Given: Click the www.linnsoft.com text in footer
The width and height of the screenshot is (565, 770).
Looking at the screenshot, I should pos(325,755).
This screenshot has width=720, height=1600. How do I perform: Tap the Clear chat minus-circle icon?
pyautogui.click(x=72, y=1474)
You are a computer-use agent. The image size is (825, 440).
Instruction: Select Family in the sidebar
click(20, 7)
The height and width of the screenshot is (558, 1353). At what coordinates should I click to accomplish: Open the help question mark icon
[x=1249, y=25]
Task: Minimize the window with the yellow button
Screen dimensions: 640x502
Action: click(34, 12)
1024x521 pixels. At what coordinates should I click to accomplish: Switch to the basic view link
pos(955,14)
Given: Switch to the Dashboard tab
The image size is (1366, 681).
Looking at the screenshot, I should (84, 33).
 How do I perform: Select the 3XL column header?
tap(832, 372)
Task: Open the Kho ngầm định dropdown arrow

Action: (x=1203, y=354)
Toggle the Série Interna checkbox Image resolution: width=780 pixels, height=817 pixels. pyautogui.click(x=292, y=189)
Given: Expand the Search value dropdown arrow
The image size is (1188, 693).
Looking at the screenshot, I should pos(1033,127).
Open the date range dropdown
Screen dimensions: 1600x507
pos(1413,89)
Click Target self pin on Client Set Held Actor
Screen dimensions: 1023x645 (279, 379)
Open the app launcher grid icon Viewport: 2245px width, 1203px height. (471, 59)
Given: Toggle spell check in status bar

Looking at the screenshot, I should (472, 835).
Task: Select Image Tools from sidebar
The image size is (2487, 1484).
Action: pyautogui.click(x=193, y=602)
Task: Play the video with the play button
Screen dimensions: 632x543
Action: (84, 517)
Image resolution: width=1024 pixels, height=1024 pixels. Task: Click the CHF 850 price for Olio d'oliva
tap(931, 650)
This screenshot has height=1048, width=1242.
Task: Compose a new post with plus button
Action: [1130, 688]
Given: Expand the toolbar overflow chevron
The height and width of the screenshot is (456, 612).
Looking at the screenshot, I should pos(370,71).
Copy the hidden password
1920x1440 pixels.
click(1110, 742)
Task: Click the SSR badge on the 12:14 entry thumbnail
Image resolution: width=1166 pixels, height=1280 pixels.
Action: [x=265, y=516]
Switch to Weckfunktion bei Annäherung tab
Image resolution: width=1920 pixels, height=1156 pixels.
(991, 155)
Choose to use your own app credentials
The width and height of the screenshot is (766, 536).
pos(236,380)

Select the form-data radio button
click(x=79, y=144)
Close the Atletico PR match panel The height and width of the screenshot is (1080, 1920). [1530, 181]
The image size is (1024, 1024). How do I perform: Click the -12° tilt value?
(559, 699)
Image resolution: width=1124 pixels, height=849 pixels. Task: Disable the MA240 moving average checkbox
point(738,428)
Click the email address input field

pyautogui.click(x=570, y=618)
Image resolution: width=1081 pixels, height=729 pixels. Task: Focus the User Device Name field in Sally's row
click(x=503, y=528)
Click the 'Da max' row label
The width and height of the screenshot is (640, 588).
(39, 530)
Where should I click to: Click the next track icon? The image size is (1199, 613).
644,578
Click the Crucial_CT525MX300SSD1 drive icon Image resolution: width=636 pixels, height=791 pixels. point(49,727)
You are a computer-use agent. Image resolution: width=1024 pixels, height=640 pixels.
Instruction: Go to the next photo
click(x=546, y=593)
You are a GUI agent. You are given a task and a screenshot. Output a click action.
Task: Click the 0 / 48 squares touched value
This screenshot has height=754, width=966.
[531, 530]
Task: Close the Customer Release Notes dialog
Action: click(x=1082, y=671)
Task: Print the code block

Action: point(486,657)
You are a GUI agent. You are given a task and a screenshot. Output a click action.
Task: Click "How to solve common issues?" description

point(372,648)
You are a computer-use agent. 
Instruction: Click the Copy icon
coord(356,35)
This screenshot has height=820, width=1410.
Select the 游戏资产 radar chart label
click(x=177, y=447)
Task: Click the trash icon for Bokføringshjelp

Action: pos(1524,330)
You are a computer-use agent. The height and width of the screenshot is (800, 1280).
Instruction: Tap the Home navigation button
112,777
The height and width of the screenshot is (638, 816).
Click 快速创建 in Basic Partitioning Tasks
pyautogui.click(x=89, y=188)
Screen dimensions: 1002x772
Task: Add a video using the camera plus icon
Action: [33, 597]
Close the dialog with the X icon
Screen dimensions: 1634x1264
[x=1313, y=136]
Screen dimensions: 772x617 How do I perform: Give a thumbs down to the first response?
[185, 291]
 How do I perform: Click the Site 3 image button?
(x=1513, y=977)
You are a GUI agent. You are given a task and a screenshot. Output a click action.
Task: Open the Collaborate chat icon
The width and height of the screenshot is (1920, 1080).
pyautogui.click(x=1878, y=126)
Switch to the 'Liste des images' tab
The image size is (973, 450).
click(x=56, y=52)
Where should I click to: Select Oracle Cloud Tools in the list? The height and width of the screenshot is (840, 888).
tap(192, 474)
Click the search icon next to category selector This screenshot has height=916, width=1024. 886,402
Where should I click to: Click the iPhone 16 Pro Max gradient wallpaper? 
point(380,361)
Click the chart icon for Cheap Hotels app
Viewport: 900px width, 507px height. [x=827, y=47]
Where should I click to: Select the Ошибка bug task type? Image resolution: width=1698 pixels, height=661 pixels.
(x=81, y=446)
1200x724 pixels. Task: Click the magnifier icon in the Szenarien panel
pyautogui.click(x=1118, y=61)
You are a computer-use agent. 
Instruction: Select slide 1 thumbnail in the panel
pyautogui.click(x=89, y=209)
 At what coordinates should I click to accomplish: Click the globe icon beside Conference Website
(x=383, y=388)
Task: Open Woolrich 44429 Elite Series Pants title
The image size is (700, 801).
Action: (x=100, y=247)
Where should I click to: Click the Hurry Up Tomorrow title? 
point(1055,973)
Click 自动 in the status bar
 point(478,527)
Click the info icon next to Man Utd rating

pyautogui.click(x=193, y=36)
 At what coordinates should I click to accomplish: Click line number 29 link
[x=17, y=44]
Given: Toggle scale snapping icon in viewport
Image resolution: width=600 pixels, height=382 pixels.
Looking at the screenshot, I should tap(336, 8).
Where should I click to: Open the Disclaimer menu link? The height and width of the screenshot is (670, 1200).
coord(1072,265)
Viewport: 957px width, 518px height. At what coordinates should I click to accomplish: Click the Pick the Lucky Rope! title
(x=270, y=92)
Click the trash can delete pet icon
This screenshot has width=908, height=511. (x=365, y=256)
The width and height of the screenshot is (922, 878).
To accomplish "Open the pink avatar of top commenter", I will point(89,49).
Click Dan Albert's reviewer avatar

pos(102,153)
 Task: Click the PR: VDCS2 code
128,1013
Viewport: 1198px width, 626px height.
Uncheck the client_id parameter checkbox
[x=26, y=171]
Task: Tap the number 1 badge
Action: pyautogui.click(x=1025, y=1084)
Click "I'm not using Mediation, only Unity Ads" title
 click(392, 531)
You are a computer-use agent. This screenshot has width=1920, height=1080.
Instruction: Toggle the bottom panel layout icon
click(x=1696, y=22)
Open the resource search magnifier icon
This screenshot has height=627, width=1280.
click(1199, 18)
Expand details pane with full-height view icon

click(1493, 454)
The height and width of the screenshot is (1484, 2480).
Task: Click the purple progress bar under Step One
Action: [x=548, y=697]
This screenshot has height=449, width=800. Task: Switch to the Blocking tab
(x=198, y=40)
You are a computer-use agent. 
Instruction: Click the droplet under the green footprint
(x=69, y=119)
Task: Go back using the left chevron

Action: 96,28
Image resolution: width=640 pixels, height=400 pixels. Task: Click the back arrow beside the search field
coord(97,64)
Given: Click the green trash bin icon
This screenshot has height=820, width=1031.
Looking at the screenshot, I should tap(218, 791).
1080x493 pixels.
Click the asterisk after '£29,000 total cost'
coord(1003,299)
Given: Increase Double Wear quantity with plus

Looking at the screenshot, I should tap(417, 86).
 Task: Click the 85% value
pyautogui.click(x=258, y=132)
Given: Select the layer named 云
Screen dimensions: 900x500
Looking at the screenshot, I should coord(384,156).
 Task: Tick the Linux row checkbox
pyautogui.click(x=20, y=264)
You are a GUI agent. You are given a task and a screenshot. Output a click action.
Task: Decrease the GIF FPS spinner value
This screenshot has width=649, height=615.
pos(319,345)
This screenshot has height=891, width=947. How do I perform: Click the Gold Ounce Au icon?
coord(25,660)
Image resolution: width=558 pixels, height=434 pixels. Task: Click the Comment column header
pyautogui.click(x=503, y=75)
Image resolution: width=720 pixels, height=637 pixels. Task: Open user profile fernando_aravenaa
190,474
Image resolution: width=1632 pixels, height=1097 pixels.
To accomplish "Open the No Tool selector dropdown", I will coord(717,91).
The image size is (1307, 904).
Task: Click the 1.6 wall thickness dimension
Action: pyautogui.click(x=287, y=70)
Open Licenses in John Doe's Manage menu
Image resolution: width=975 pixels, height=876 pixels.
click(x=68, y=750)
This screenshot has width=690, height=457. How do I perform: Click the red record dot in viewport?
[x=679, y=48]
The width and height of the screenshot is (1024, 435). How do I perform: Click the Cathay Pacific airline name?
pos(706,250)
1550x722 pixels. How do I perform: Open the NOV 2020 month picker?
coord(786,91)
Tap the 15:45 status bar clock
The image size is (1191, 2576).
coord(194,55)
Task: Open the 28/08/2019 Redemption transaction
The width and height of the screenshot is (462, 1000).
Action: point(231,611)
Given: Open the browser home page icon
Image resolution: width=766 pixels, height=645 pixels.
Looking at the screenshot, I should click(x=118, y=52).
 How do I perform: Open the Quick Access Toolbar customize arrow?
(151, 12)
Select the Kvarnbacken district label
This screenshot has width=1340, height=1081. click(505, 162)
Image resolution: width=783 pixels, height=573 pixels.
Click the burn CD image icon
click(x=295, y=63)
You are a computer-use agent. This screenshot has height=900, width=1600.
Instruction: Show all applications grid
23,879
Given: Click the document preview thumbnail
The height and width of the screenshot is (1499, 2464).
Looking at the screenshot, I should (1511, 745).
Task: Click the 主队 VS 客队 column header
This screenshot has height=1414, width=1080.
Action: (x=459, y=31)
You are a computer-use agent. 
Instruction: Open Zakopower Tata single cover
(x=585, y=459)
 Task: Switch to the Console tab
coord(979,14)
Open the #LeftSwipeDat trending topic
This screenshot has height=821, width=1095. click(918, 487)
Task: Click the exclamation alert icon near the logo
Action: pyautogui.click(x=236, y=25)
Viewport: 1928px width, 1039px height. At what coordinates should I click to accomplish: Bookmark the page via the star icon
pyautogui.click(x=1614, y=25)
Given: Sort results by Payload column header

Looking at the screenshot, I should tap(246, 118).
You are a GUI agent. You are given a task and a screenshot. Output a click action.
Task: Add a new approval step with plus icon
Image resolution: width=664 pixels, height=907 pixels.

* _Task to complete_
Rewrite the items from the start through the line containing "Toggle the Série", putting "Change" wherever "Switch" appears and leaving everything else as it is.

* _Response to the task_
Given: Click the www.linnsoft.com text in footer
The width and height of the screenshot is (565, 770).
Looking at the screenshot, I should pos(325,755).
This screenshot has width=720, height=1600. How do I perform: Tap the Clear chat minus-circle icon?
pyautogui.click(x=72, y=1474)
You are a computer-use agent. The image size is (825, 440).
Instruction: Select Family in the sidebar
click(20, 7)
The height and width of the screenshot is (558, 1353). At what coordinates should I click to accomplish: Open the help question mark icon
[x=1249, y=25]
Task: Minimize the window with the yellow button
Screen dimensions: 640x502
Action: click(34, 12)
1024x521 pixels. At what coordinates should I click to accomplish: Change to the basic view link
pos(955,14)
Given: Change to the Dashboard tab
The image size is (1366, 681).
Looking at the screenshot, I should (84, 33).
 How do I perform: Select the 3XL column header?
tap(832, 372)
Task: Open the Kho ngầm định dropdown arrow

Action: (x=1203, y=354)
Toggle the Série Interna checkbox Image resolution: width=780 pixels, height=817 pixels. pyautogui.click(x=292, y=189)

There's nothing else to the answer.